**Problem:** Retype the passage of the algebra basics text from "Let's begin with" to "from the left." word for word.

**Page extract:**
Maybe you have three kids, and each eats two pieces of fruit each school day, three vegetables each day, and a pint of ice cream each weekend day, or some other blend of purchases that must be repeated frequently in order to survive.
That problem can be represented with an algebraic math equation.
When we want to purchase anything that is on sale or discounted a certain percent, we must employ simple algebra equations to fulfill our needs. When we learn any other science subject, we must first have a basic understanding of the principles of Algebra and Algebraic equations in order to understand those topics.
To understand algebra at its simplest form, certain concepts must first be assimilated and understood. In this quick math course, we are going to review the basics of algebra and most of the concepts that will be needed in later courses.
Let's begin with math in its simplest form, and evolve our course from that elementary example. Algebra has equations that are read from left to right. That will be important later because when two operators are equal in an equation, then the equation begins being read from the left.
Next is the order of operators: 1) Parentheses, 2) Multiplication and Division are equal, 3) Exponents, 4) then addition and subtraction come last.
So, for example, (4-(2-5*2)^2-3)/(-3) = -21 is obviously incorrect, since it's positive twenty one (+21). Let's find out why.
Don't want to wait? Learn it now
For example, we know that:
1 + 1 = 2. So therefore, if x = 1, then x + x = 2
because x is 1 and 1 + 1 = 2.
That's easy.
Let's try that again.
2 + 1 = 3
If a variable named y is equal to 1,
then 2 + y = 3
because we defined the variable y to equal 1.
Now what if we don't know one of the numbers, perhaps the 2. In that case, when we write the above equation, instead of a 2, we place a variable[D: a character representing a numeric value or number] in its place.
Let's try it again.
The variable p = 3
And the variable q is unknown
But we know the following equation is true:
p + p = q
Then q must equal 6, right?
Because p = 3,
Then p + p = 3 + 3 = 6
Therefore, q = 6.

(Stored data entries)

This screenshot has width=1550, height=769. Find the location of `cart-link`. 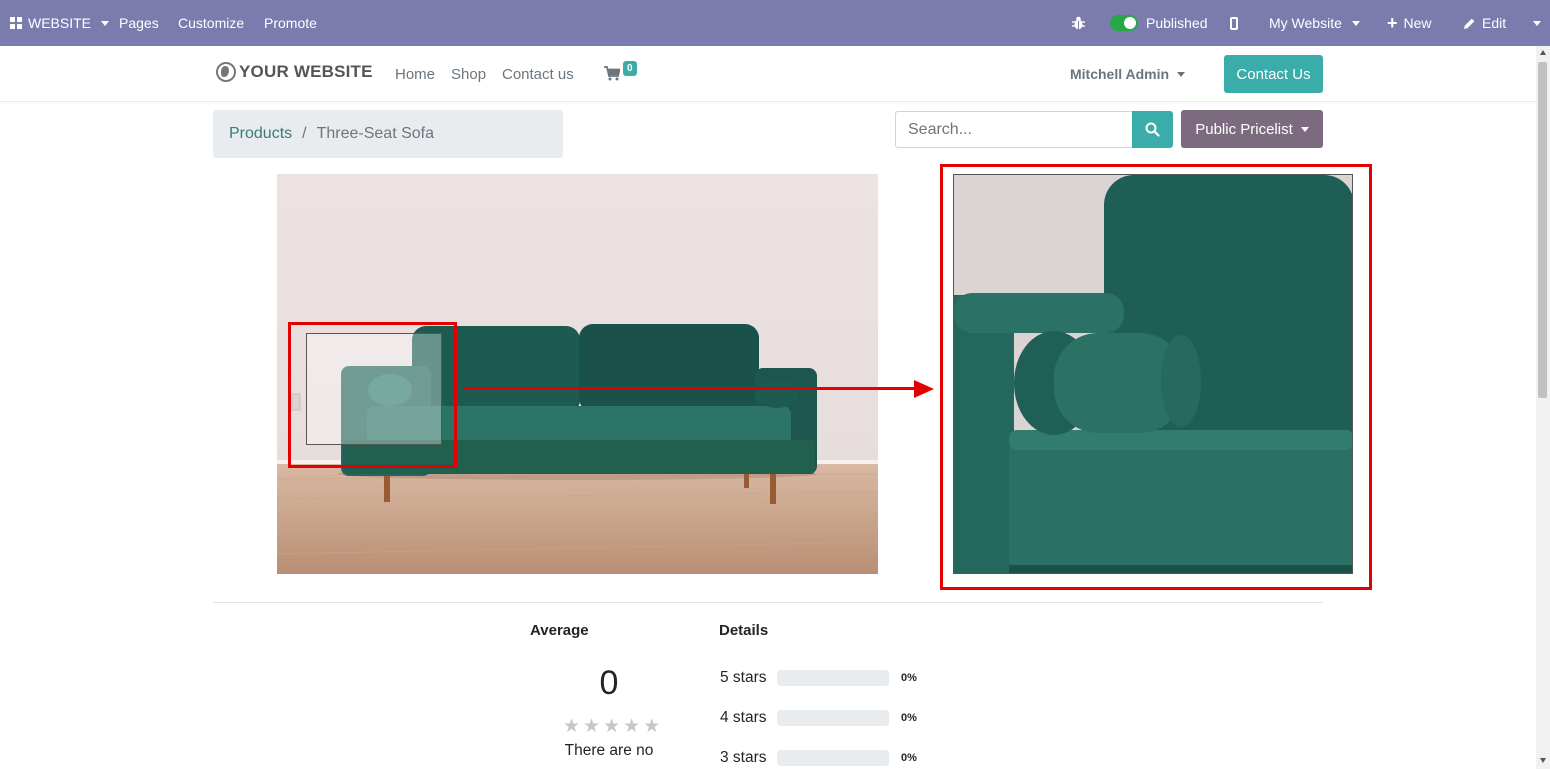

cart-link is located at coordinates (612, 76). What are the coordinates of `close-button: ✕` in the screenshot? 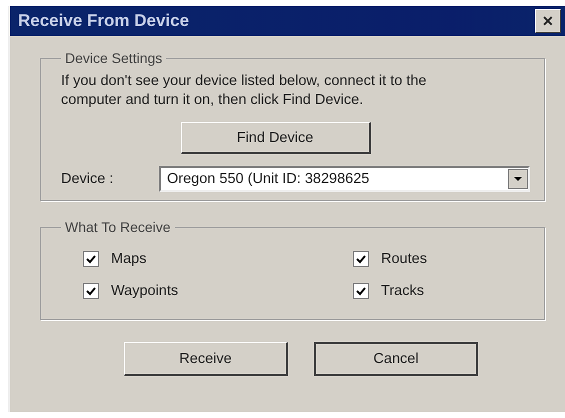 It's located at (548, 21).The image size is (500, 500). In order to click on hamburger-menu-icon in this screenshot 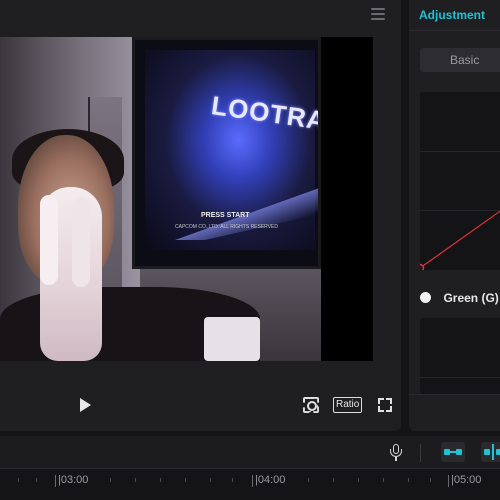, I will do `click(378, 14)`.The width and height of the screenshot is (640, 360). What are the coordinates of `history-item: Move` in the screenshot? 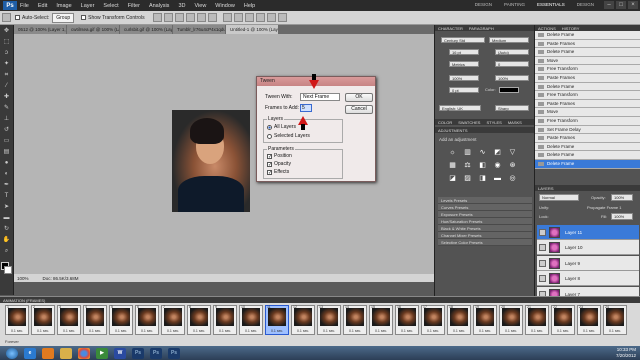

**Response:**
Let's begin with math in its simplest form, and evolve our course from that elementary example. Algebra has equations that are read from left to right. That will be important later because when two operators are equal in an equation, then the equation begins being read from the left.